Doing something evil: deleting a class (not instance) from memory

So I’ve started supporting a tool… its design is interesting, and it works, but it’s definitely not ideal.

At runtime, when a request arrives, it grabs an archive of Python source files from a repository, and uses exec to ‘run’ them in the current interpreter. These files define a number of classes, which are then registered via a parent class into a list, and the tool uses those classes to handle the request.

When the next request arrives, it empties the list (removing any references to those classes), and does the whole thing over again. Normally, this works fine, except when the content of those source files has changed in certain ways, like I did today. Namely, if one of the classes is renamed, or one of the classes is removed, it will still be in memory in the interpreter, and when the parent class cycles through all of the child classes it will be registered again. Thus, for certain types of content changes in the source files, the process must be ‘bounced’ in order to clear the old classes from the interpreter’s memory.

Now… classes are objects, and I can call del on any object I want in order to mark it for deletion, and I have references to these class objects. I’m fairly certain that if I did that the objects would not in fact be deleted, because there are other references to them in other places in the interpreter.

Is there a non-evil way to eliminate these class objects from the interpreter, without restarting it? If it’s of any help, it’s a Flask app, and if Flask has some way to influence the creation of new interpreter instances that might also be a solution.

1 Like

First a slight clarification: del does not mark an object for deletion, it merely unsets a variable/attribute, or deletes the entry from a collection object. If that is the only reference it’ll indeed be deleted afterwards. For class objects, they’ll be deleted like any other objects once no references to it exist, and no instances of that class exist. All the references in the interpreter itself are weakrefs, so they don’t count towards keeping it alive. (You may want to use that for your registry.)

What I reckon you should do is modify the registration code to say store an ID on the classes (incremented each request), and if it’s an old ID skip that class. Then whether or not the classes still exist won’t affect the correctness of the code. To debug what’s still holding references to the class, try using gc.get_referrers(), and look carefully through your code.

1 Like

I can’t immediately see how setting an ID would work, but I can see that maybe just setting a old boolean attribute in each class as the class list is being destroyed might work.

When the source files are run via exec() again, any classes in memory with the same names will be replaced by the newly-parsed versions, and the new ones won’t have the old boolean attribute. Any classes in memory that are no longer in the source files will have the old boolean attribute, and of course any classes from the source files that are entirely new won’t have it.

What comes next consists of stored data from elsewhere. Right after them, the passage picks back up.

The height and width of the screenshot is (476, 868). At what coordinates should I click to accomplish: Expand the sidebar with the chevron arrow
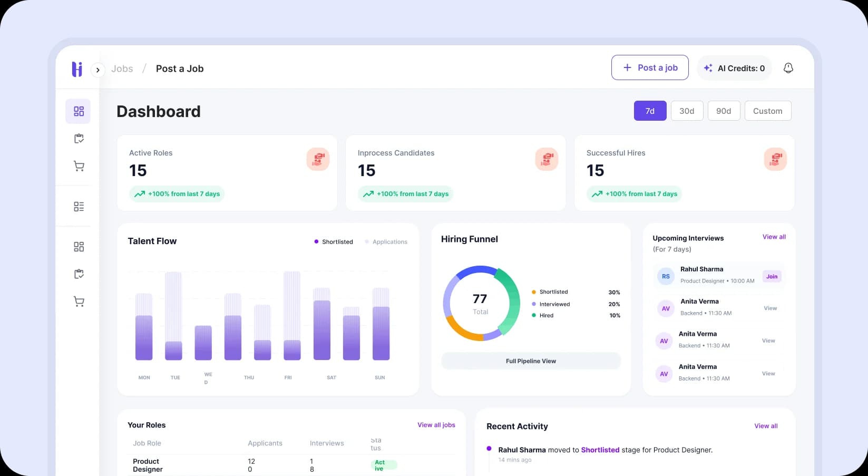98,70
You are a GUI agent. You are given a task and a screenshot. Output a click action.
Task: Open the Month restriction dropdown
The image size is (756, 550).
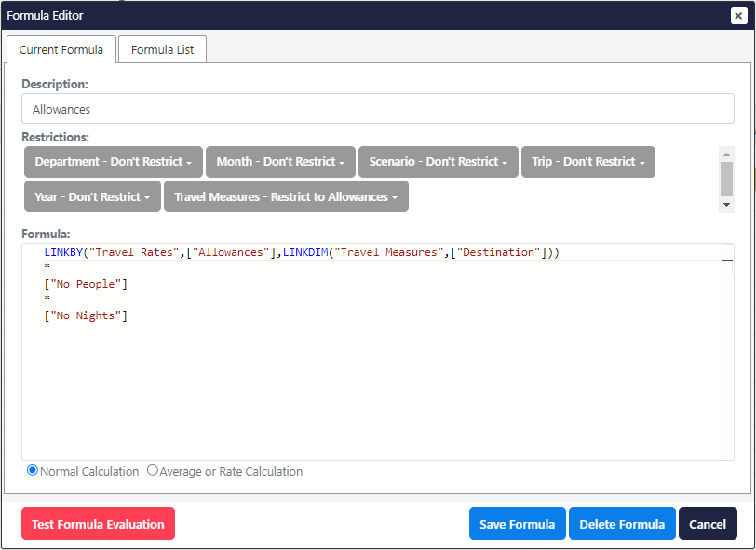pos(279,161)
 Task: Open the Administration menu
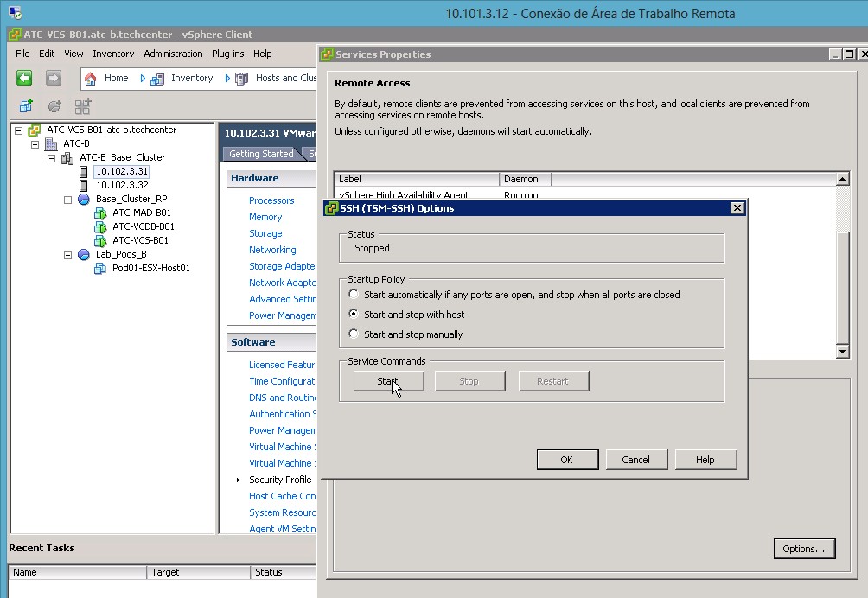(x=173, y=54)
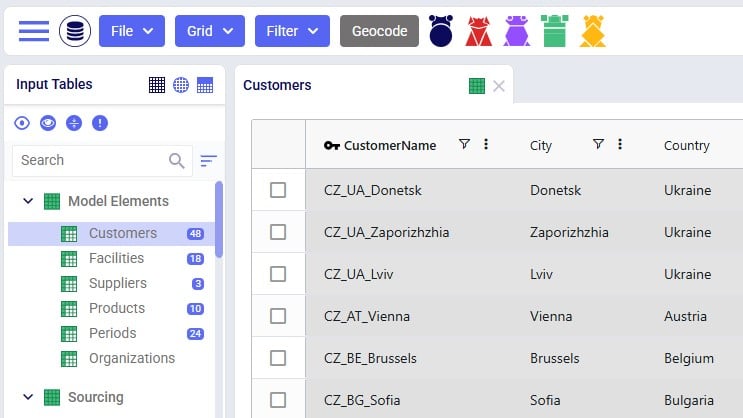Tick the CZ_BE_Brussels row checkbox
The width and height of the screenshot is (743, 418).
[278, 358]
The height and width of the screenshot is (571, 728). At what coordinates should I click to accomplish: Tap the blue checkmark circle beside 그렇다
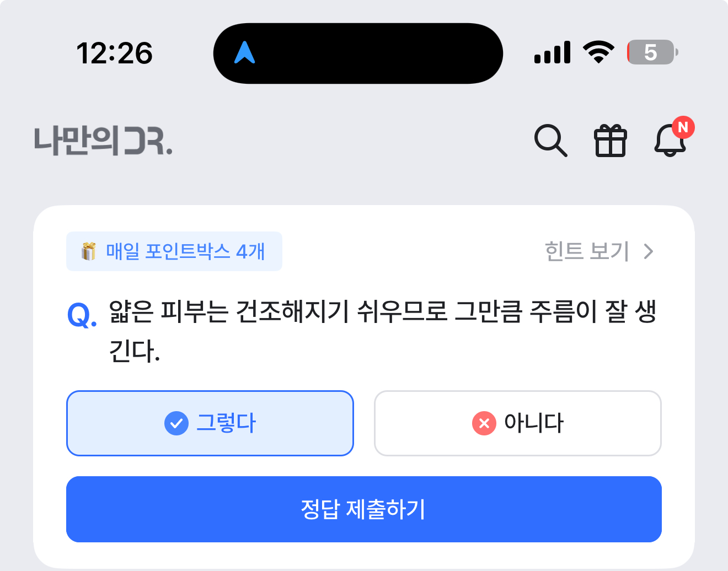176,423
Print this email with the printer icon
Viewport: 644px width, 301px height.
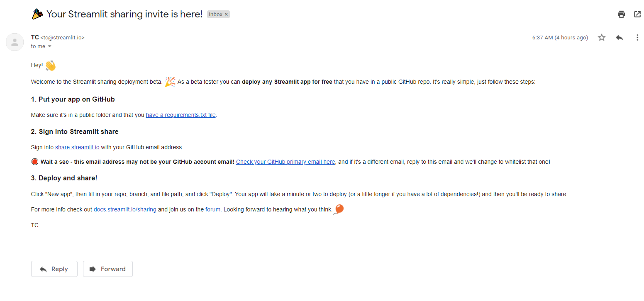point(621,15)
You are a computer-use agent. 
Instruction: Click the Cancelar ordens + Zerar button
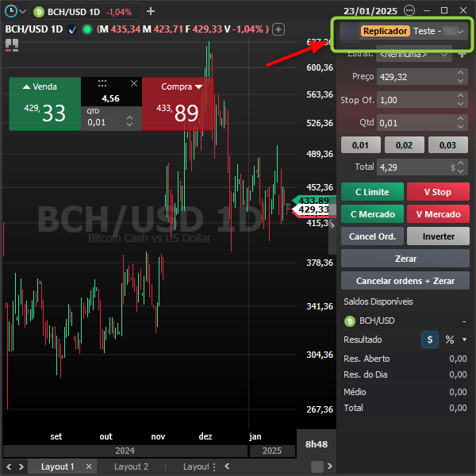point(405,281)
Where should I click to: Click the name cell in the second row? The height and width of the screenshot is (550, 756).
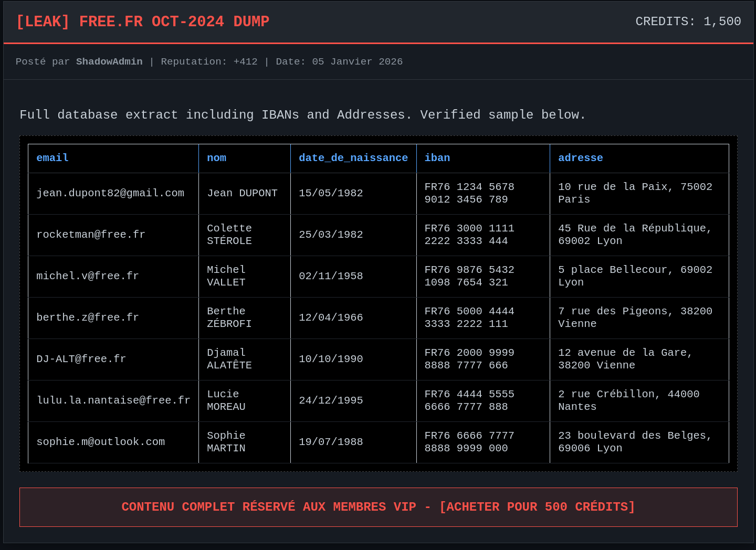(x=229, y=235)
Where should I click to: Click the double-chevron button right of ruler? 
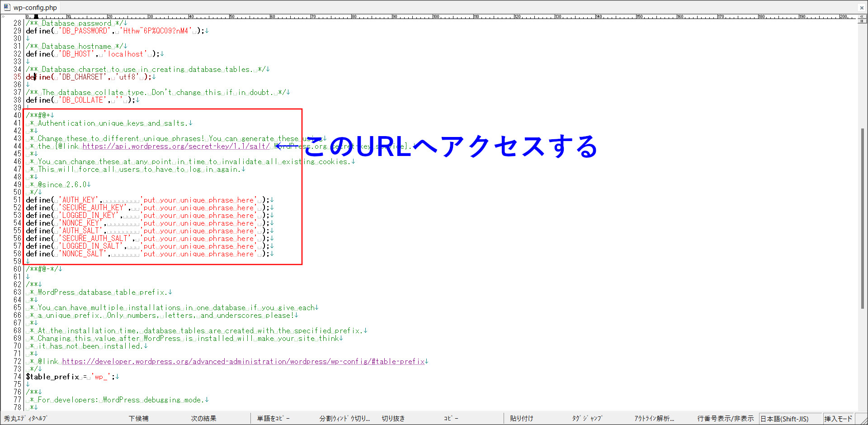862,16
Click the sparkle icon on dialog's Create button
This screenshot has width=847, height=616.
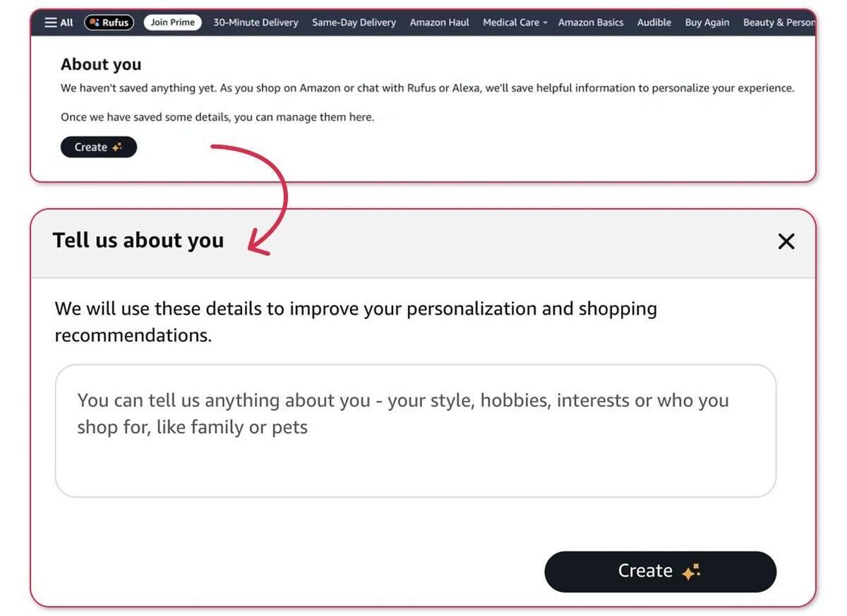point(690,570)
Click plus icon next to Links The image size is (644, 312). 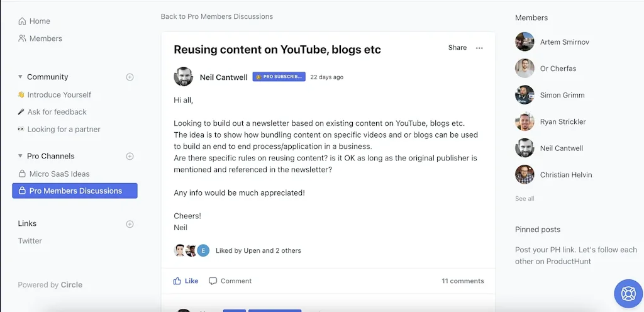point(130,224)
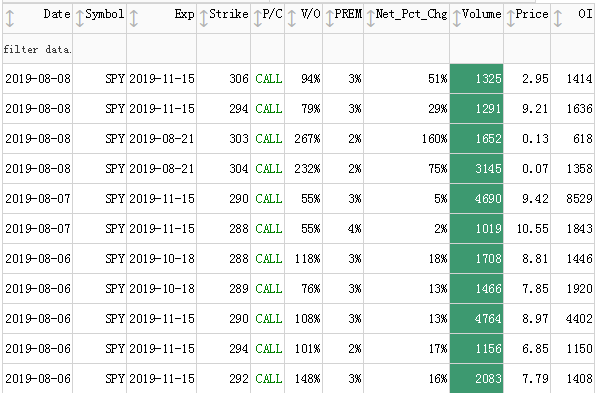606x393 pixels.
Task: Click the sort icon next to P/C
Action: pyautogui.click(x=257, y=18)
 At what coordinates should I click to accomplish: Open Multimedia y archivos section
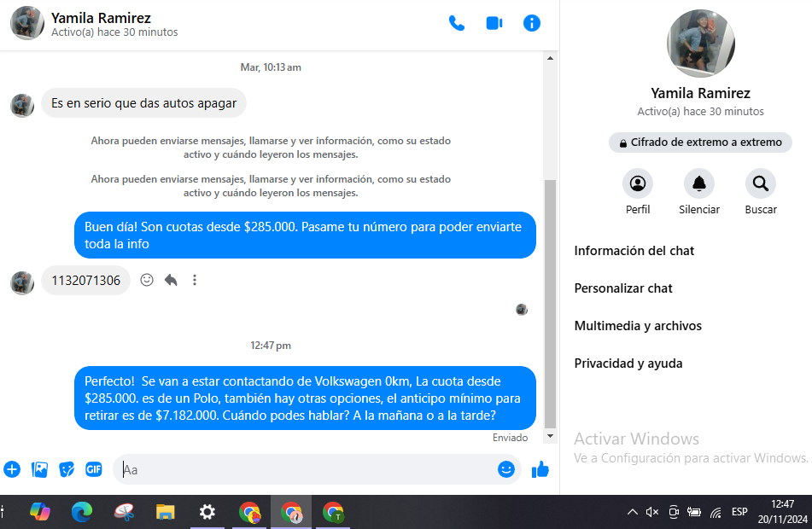638,326
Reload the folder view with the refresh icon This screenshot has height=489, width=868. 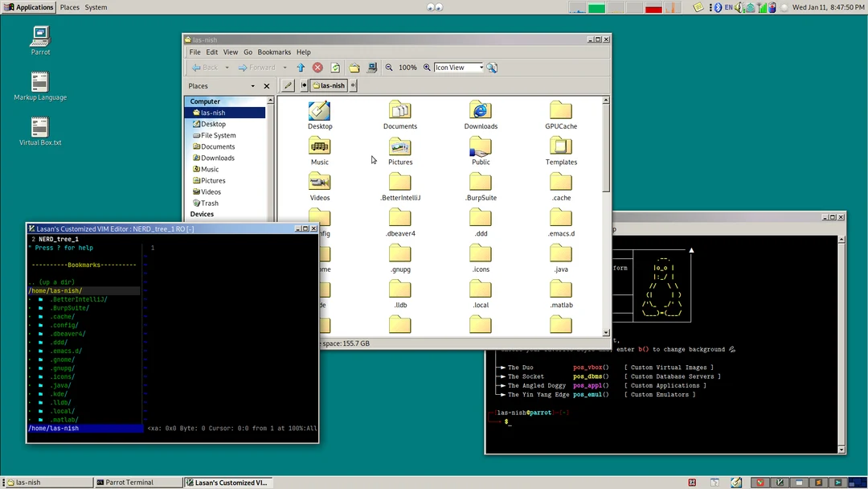pyautogui.click(x=335, y=67)
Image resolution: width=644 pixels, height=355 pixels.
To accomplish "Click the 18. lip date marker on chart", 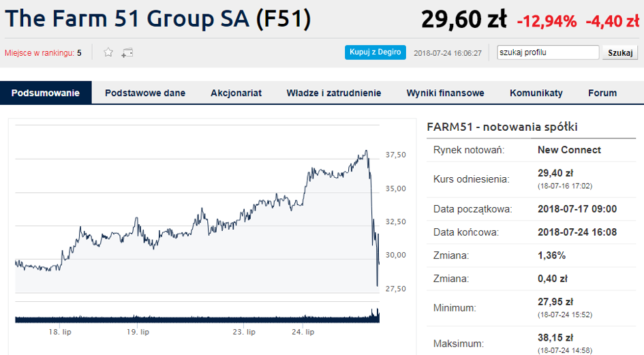I will (60, 332).
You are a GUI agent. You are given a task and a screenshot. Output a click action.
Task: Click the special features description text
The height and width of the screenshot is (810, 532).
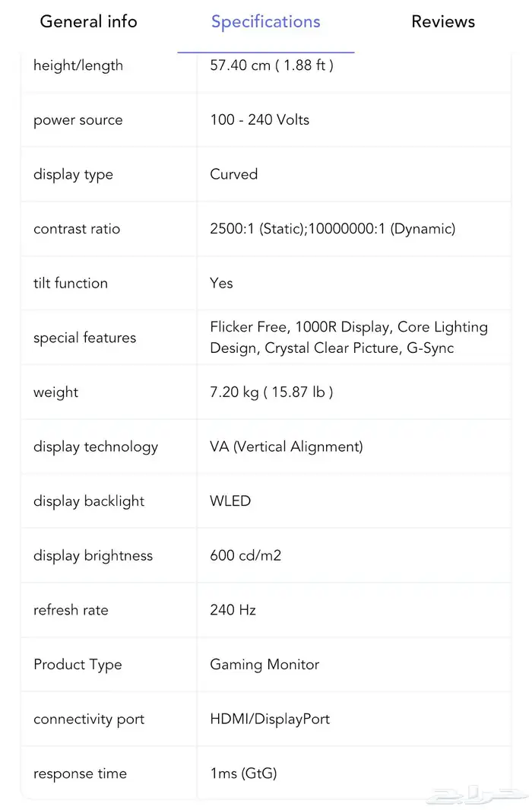tap(349, 338)
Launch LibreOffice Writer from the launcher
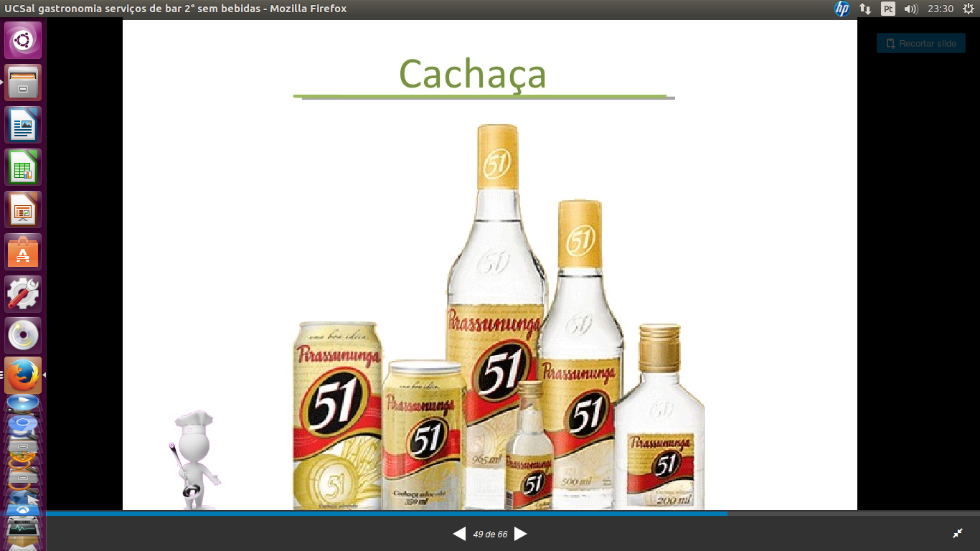The height and width of the screenshot is (551, 980). point(23,125)
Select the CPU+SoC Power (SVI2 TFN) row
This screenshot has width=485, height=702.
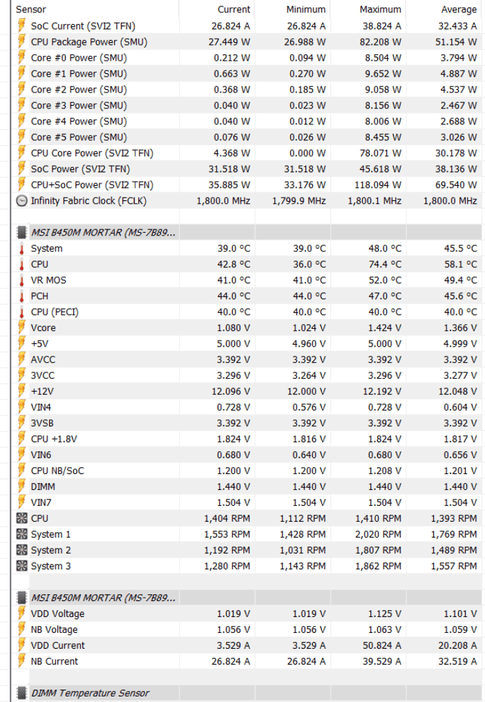pyautogui.click(x=247, y=185)
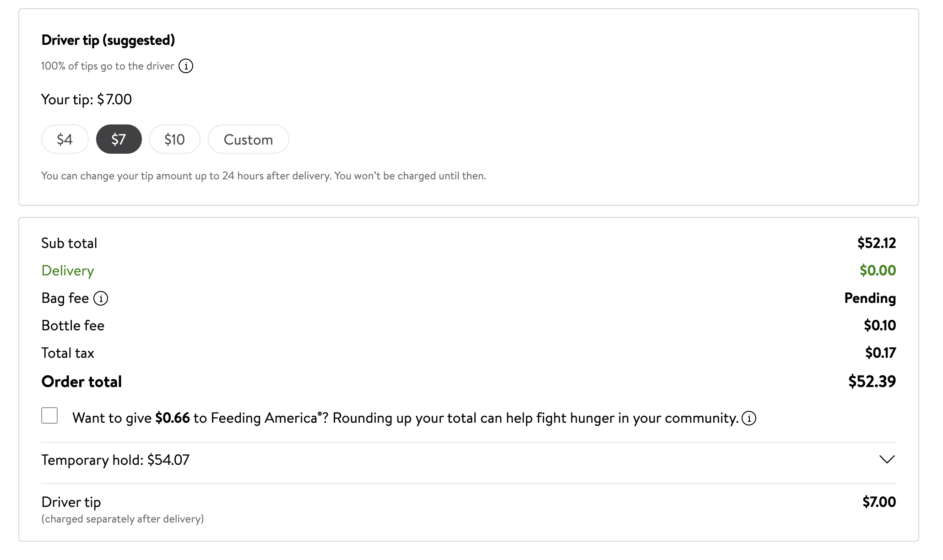The height and width of the screenshot is (560, 943).
Task: Open Feeding America round-up info icon
Action: point(749,418)
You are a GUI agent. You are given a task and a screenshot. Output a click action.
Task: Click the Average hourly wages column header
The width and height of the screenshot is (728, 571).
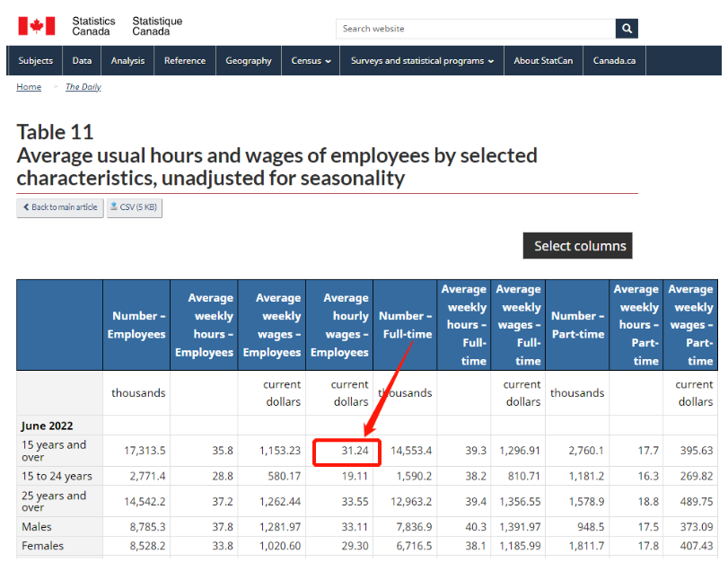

Any classes with old set to True would just be removed from the list after the source file processing is complete. They’d still be in the interpreter’s memory until the GC decides to get rid of them, but they would not be invoked while handling requests.

The official term for the first is unbind.

Assignment spam = 42 binds the object 42 to the name “spam”. Deletion del spam unbinds the object by deleting the name.

Agreed so far.

I don’t know what this means, but if my guess is correct, then it is wrong.

class C:
    pass

c = C()

C is a normal full reference to the class, not a weak reference. So is c.__class__. I don’t know what other “references in the interpreter” you are referring to.

That’s an … interesting … use of the word “interesting” :slight_smile:

What do you mean by “supporting”? Have you taken up maintenance and development of the tool, or do you just mean you are merely using it?

If you are just using it, you should ask the maintainer for their advice.

Also, you should tell us what this tool is called, not just describe it.

What an odd design. I wonder if there is a reason for it, or if it just evolved from code written by somebody who doesn’t understand importing modules.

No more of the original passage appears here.